-- Start PROVIDED RECORDS --

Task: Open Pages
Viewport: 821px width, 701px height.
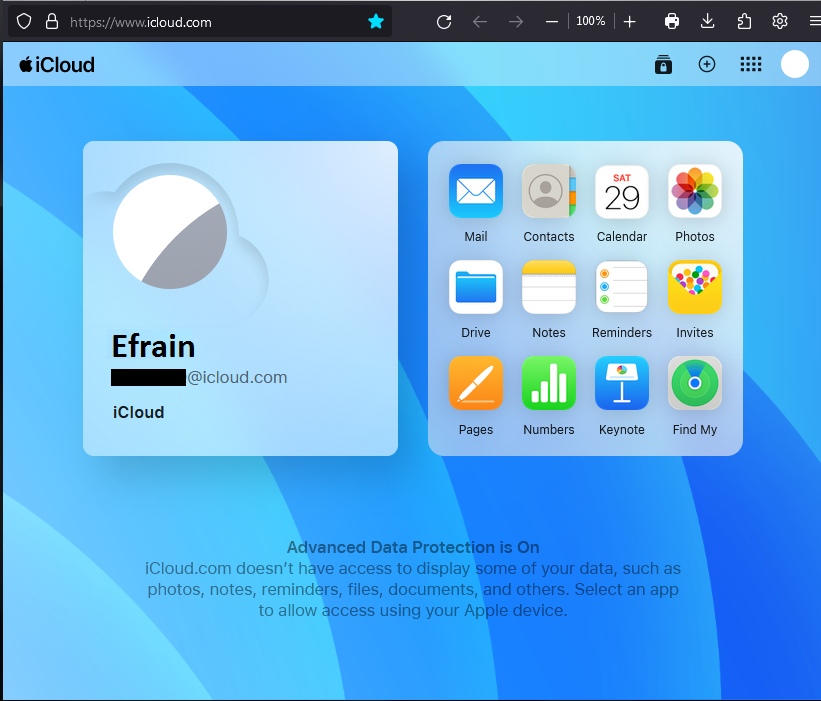Action: (475, 383)
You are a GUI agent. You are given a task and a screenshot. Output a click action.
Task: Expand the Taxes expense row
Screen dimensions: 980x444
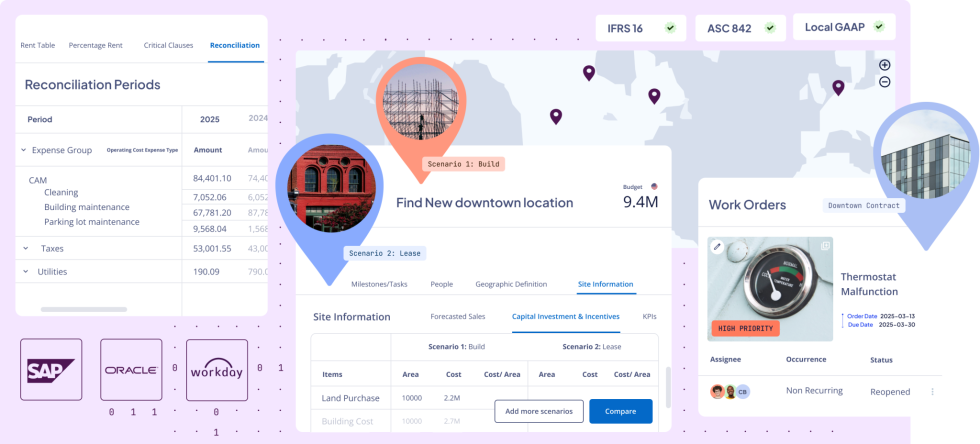(x=25, y=248)
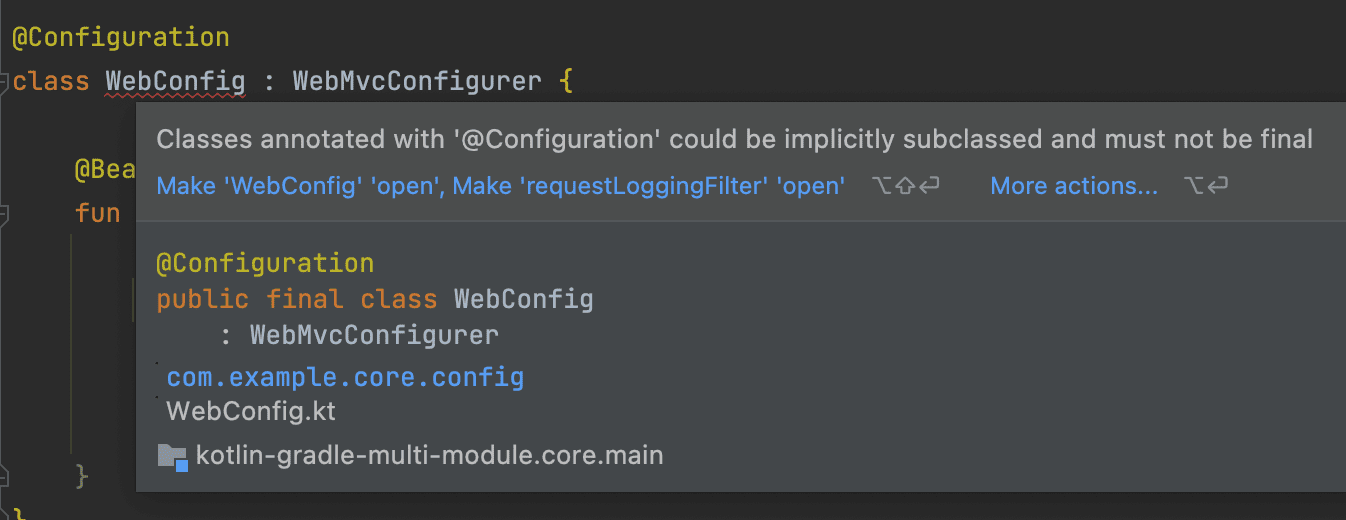Click the fun keyword in the editor
This screenshot has height=520, width=1346.
97,213
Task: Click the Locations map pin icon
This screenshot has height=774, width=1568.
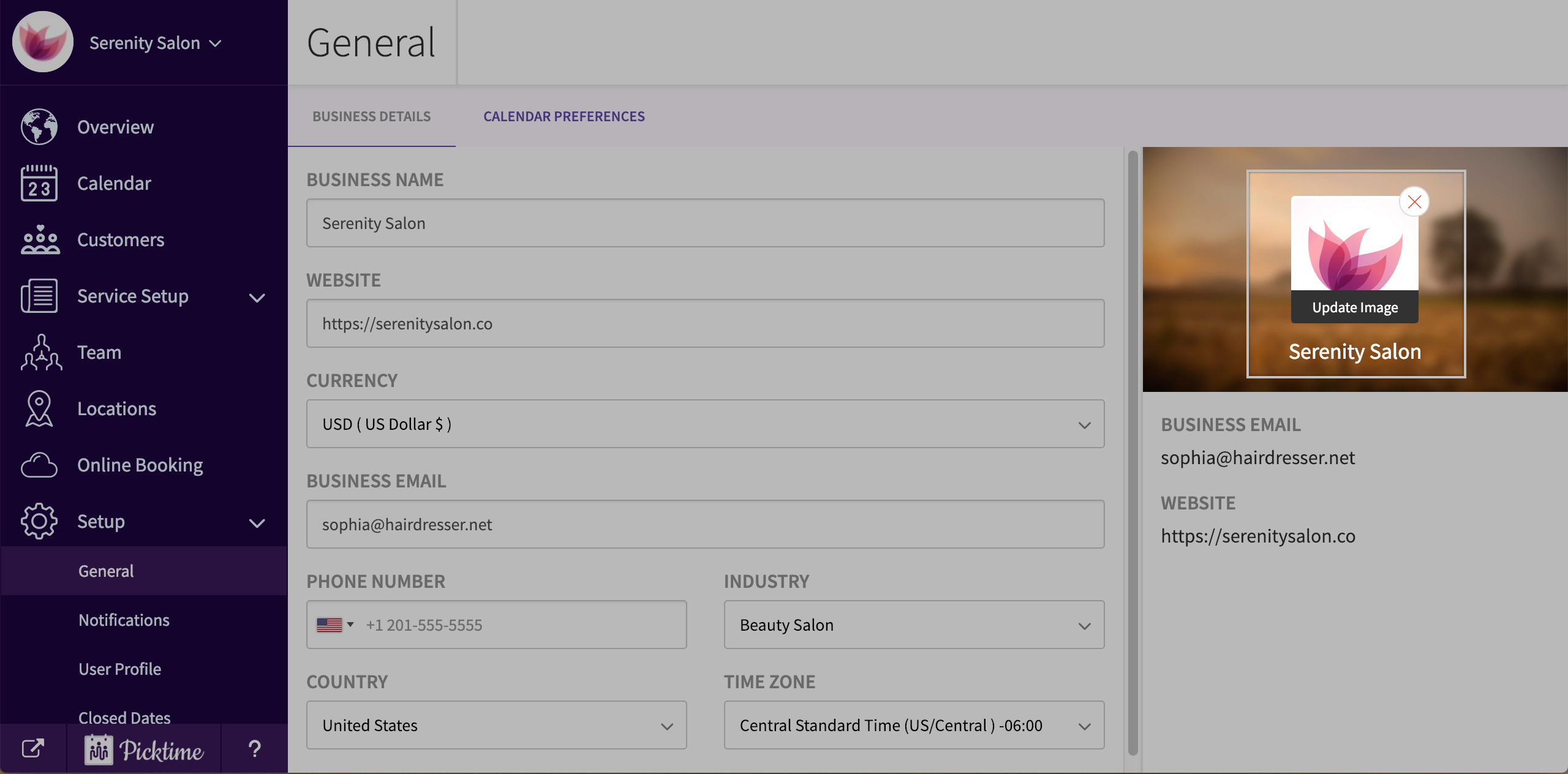Action: point(39,408)
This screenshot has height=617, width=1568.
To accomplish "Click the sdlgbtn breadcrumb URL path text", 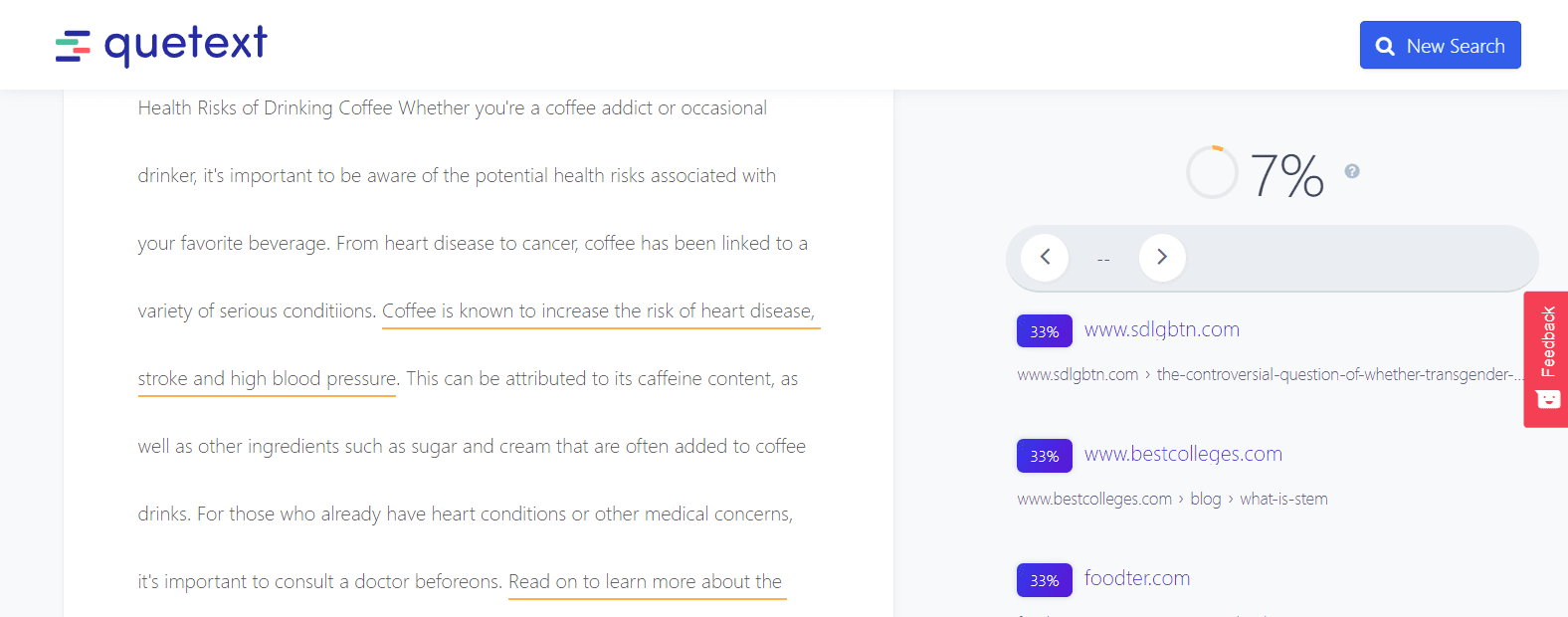I will point(1333,375).
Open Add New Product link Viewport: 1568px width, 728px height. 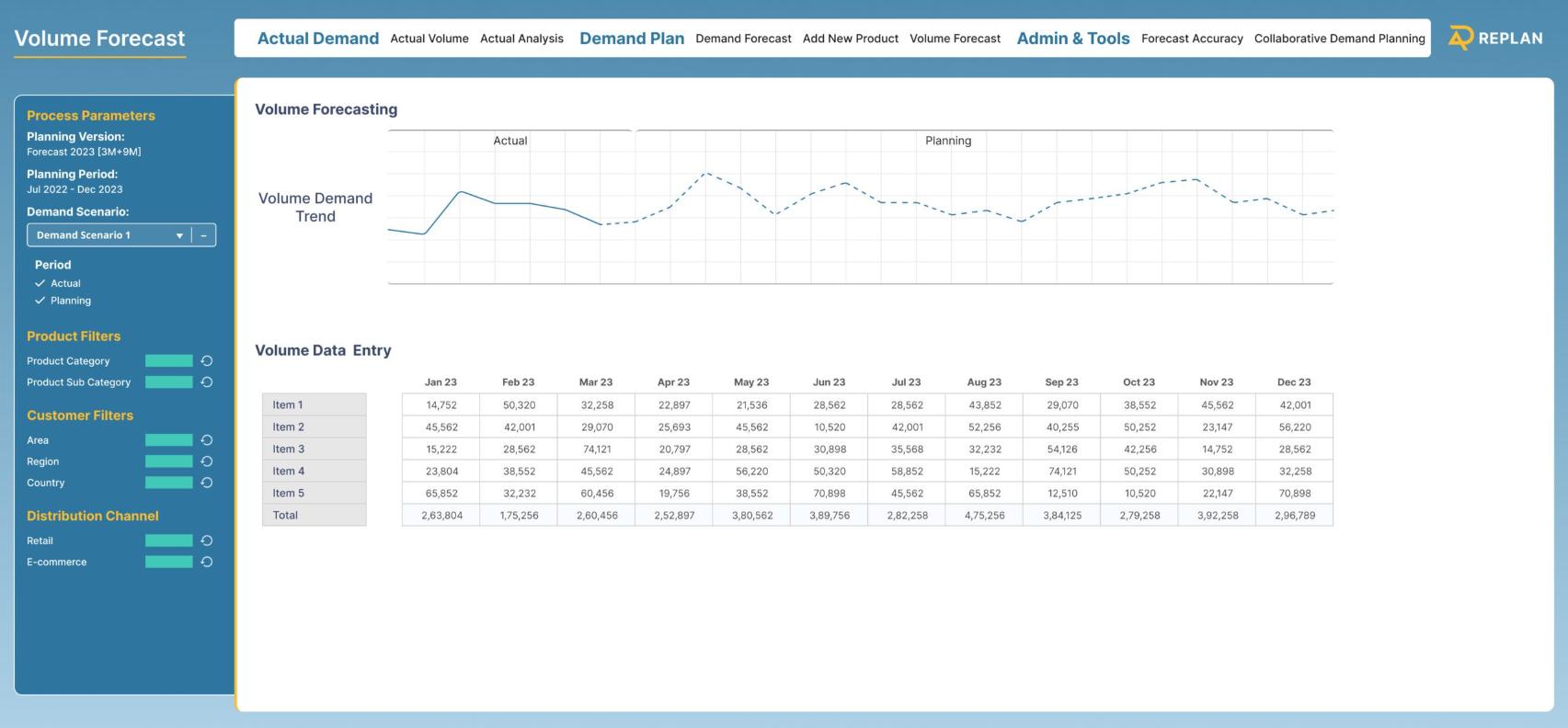pyautogui.click(x=850, y=39)
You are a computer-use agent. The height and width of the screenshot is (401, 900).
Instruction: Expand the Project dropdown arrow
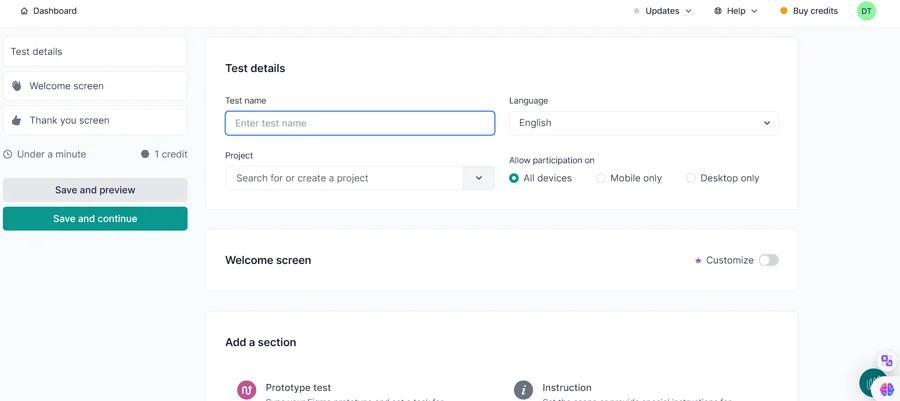pos(478,178)
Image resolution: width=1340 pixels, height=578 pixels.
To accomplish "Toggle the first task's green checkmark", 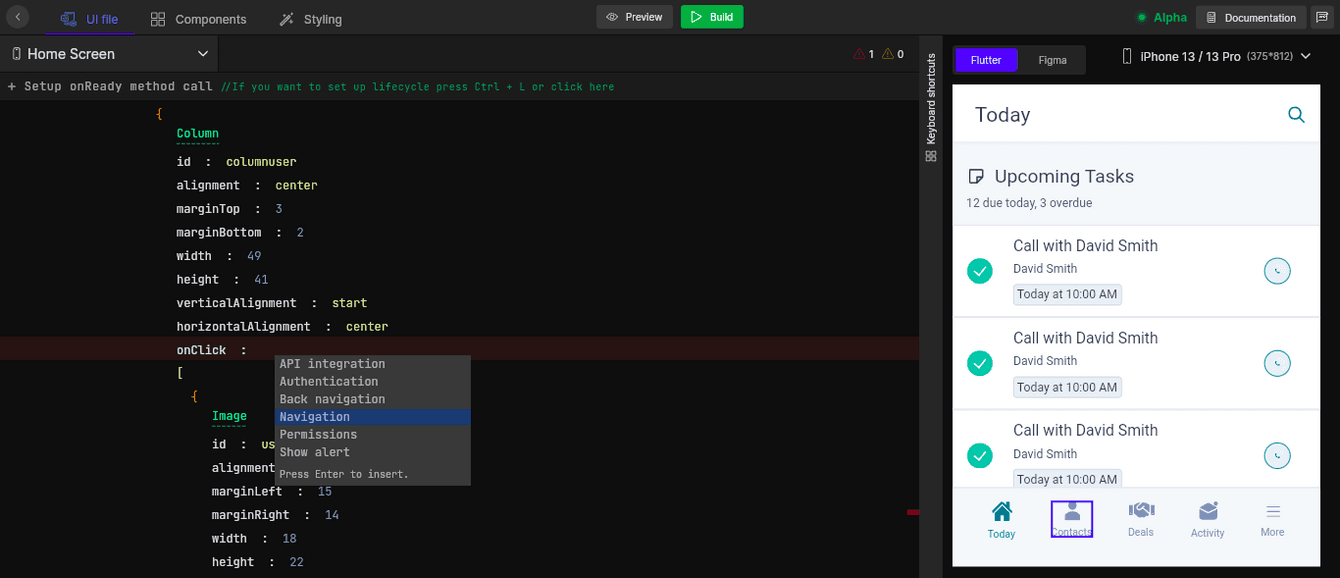I will [980, 271].
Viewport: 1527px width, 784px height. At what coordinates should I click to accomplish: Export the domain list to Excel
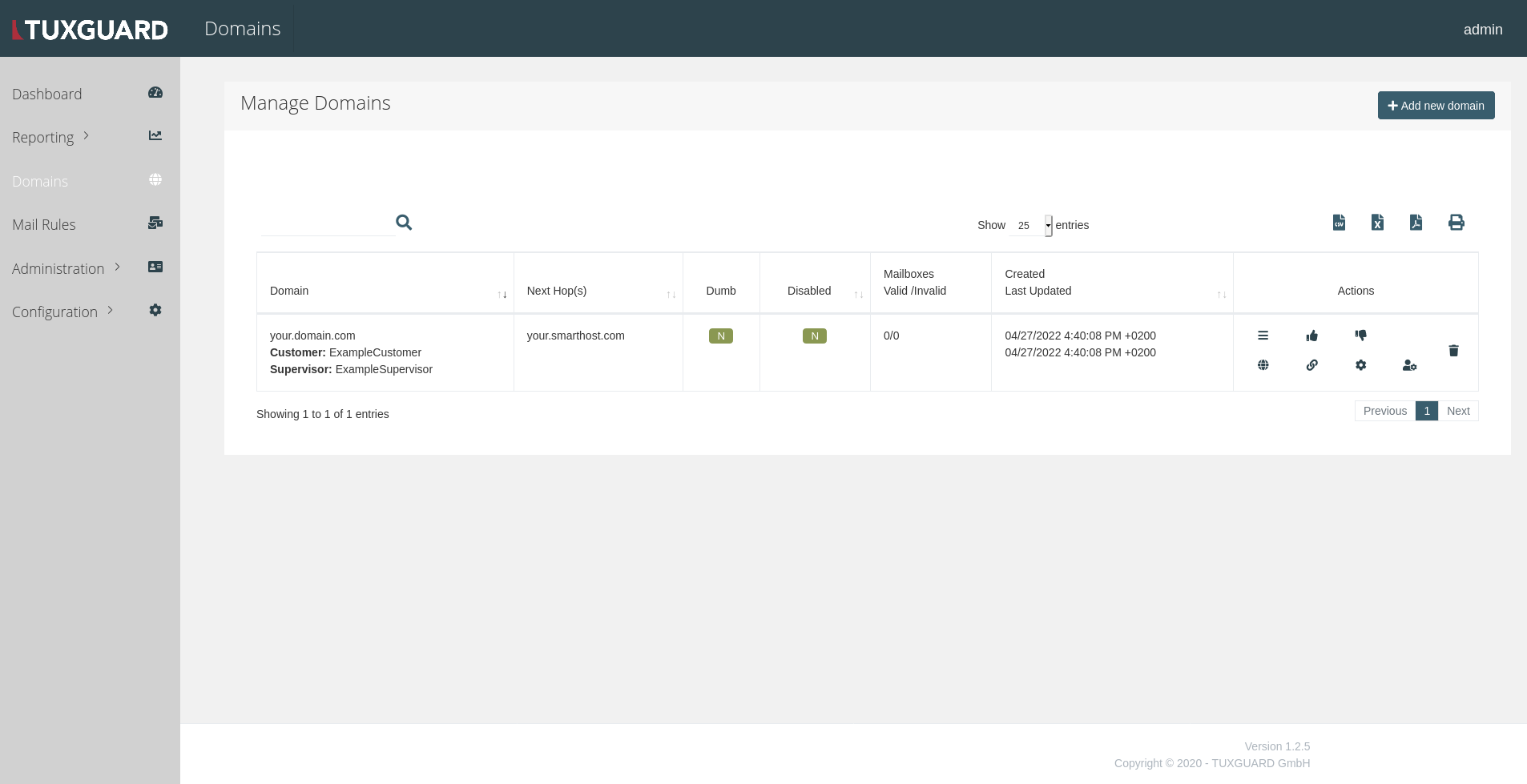1377,223
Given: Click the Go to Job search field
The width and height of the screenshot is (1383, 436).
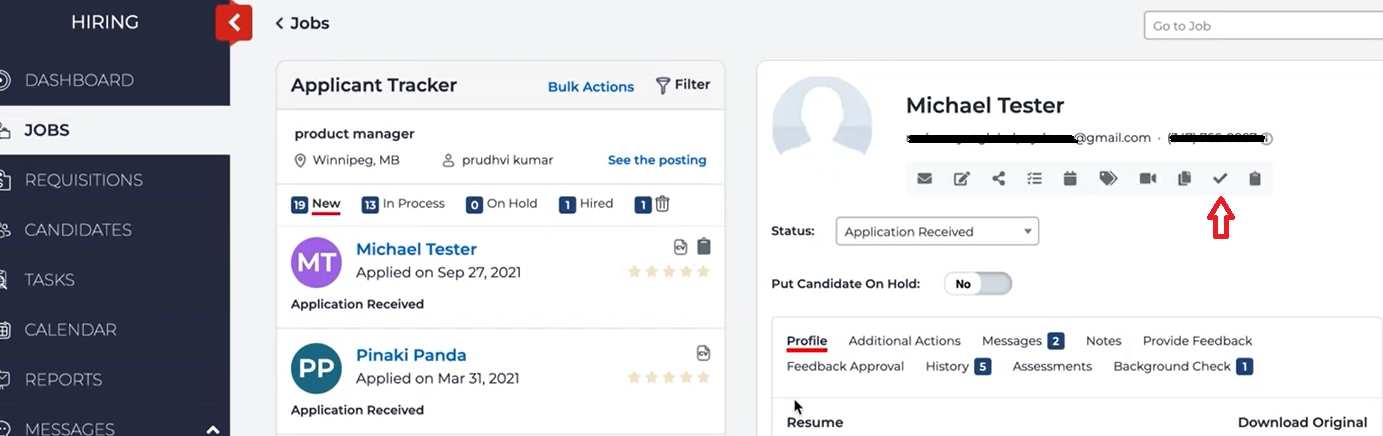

-- End PROVIDED RECORDS --

= SHORT TASK =
Put the entries from the line containing "Viewport: 1527px width, 784px" through the end of the entries into a Markdown table with the columns Row and Line, numbering each line and skipping blank lines. Leave the pictures out.

= EXERCISE SOLUTION =
| Row | Line |
|---|---|
| 1 | Viewport: 1527px width, 784px height. At what coordinates should I click to accomplish: Export the domain list to Excel |
| 2 | 1377,223 |
| 3 | Given: Click the Go to Job search field |
| 4 | The width and height of the screenshot is (1383, 436). |